In the end, about the fortieth time she came running dramatically—”Aaahhhh! Aaahhh!”—to the toilet, she did let loose all over the rug and her foot, in addition to the inside and outside of the toilet bowl. You’ll be happy to hear I did heft myself out of the bathtub to hold back her hair and gently rub her back, while offering words of comfort and encouragement (though it should be noted I did briefly consider staying put and coaching her from the warm water). Poor girl.

So. What’s left? I’m sure Nora has more in store for us tonight. One time of the vomits cannot be all there is for her. The baby, miraculously, has remained well—apart from the stress of needing a brand new circumcision in a year. I am hoping against all hope that he stays well. Given our luck, though, and the contagiousness of this stomach bug, I am sure we will deal with him soon enough.

At one point today Liam and I just looked at each other like we were ready to give it all up. Throw in the towel.

“Just don’t leave me,” he said, only half jokingly.

I laughed. As if I even had time to consider divorce! Although. Mexico had crossed my mind.

“If we can make it through the next few days, we can make it through anything,” I promised.

The question remains though: Can we make it? Or will one more unlucky event unhinge us both and require the local Children and Youth Agency to come and remove our children from our home? 

Please, everyone, get well. Before the rats catch on that we have food scraps aplenty collecting on plates and other dishes on our counters and tables. Before the film crew from Hoarders shows up at our front door, mistaking our house full of cluttered shit for a house with real issues. Before I run out of clean underwear. Please, get well!

I’m hopeful we’ll get through it.

Can you believe this springlike weather we’re having? And other causes for celebration.

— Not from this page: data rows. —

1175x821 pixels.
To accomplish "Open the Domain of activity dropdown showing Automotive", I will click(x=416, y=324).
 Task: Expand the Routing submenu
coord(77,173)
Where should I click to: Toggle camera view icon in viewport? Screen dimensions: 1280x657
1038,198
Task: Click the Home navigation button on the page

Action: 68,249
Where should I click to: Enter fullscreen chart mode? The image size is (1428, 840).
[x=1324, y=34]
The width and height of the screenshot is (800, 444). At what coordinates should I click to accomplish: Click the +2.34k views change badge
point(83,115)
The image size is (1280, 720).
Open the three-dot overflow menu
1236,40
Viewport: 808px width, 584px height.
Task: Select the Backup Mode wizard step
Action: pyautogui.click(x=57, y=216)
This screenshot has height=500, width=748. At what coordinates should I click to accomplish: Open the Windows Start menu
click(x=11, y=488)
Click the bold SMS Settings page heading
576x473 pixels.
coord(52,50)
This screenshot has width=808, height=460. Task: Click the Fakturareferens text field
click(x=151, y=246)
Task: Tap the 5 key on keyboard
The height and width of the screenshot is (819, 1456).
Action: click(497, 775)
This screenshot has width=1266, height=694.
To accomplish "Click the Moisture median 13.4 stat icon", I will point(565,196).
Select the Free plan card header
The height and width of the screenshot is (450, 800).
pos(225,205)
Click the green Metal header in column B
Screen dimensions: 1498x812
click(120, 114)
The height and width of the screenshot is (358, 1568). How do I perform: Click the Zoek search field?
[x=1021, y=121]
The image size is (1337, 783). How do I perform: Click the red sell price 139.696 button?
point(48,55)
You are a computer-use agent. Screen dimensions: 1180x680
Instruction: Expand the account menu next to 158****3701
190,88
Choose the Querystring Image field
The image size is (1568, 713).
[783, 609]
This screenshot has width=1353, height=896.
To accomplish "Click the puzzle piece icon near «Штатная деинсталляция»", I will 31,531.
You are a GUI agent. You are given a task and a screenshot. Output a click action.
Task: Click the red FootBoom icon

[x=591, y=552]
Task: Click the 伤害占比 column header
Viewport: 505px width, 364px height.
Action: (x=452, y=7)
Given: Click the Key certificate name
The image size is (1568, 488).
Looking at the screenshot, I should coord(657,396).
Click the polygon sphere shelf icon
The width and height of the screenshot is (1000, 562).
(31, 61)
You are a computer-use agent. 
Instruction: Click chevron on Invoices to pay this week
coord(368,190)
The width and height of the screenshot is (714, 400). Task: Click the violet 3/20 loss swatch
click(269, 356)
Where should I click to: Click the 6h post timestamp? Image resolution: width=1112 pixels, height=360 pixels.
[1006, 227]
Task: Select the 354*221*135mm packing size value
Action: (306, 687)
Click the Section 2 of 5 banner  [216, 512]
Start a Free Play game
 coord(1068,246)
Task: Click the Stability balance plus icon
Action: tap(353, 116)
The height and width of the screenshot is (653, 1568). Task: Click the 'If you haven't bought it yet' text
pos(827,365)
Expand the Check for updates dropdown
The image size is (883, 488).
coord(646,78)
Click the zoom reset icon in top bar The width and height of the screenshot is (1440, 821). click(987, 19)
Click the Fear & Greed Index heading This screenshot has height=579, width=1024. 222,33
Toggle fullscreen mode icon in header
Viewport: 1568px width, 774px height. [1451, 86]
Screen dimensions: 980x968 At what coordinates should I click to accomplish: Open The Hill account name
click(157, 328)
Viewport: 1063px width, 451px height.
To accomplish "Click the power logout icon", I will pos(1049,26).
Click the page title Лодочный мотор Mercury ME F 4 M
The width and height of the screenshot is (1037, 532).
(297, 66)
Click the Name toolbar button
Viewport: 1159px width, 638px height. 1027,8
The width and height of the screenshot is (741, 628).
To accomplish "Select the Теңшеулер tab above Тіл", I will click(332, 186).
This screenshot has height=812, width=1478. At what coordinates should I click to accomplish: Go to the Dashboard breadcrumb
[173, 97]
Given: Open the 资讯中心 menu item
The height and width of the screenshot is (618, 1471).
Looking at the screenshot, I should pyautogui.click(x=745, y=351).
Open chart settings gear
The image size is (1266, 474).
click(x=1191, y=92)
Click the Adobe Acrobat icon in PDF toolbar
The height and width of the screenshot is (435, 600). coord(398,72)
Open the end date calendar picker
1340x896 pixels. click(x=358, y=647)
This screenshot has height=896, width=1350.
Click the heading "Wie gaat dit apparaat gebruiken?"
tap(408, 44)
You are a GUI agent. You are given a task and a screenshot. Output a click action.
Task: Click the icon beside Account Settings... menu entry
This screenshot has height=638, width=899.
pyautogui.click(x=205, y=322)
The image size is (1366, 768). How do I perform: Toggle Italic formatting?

After taking a brief break from writing to allow for copious amounts of vomiting, mixed with a twenty-four-hour headache, no appetite, bouts of dehydration, major Braxton-Hicks contractions, Tuesday morning heartburn, painful stomach cramping, chills, body aches, loads of sleep/catnapping/couch-sitting, extreme exhaustion/breathlessness, and general lousiness of physical and emotional condition, I am back!

Today’s post is dedicated to all the blessings I am happy to count right now after suffering miserably for the past forty-eight hours.

1. I’m feeling mostly human again, despite being utterly exhausted, and, well, you know, apart from the whole alien growing inside my belly thing.

2. When I stepped outside into the late afternoon/early evening weather today, it felt like springtime to my frozen soul! I unzipped my jacket and even let the windows in the car creep down just a bit. This feels nearly like flip flop weather, I thought to myself. It must be almost fifty degrees! I checked my weather app and saw it was, in fact, just 31 degrees, but “feels like” 23. Hmmm…goes to show what a little perspective can do. At least it wasn’t minus anything!

3. I have a fresh new haircut and newly painted toes. Yay for pampering!

4. The midwife at my appointment this evening assured me that the baby she felt, seemingly threatening to drop out of my body any day now, was not an enormous one, and in fact, might shape up to be a 7.5-pounder, at the rate he’s growing. While I recognize this laying on of hands by a midwife is not an exact science, this mama, who’s already pushed out a 9-pounder and an almost-9-pounder was relieved to hear the prediction!

5. And last, but certainly, not least, is the fact that when I came home this evening, I saw no evidence of mice despite random food items being left strewn about the house for days. Liam did a phenomenal job of holding down the fort with the girls the past two days, while I lay about moaning and sighing, but let’s face it, we were all in basic survival mode. Half-eaten bowls of cereal, random fruit peels, half-empty glasses of milk and juice, and lots of crumbs of I-don’t-even-know-what are littered about the various counters and tabletops in our home. Now that I am back to feeling like Supermom again, I will be ready to tackle the mess anew tomorrow. Or the next day. Or even surely, the day after that.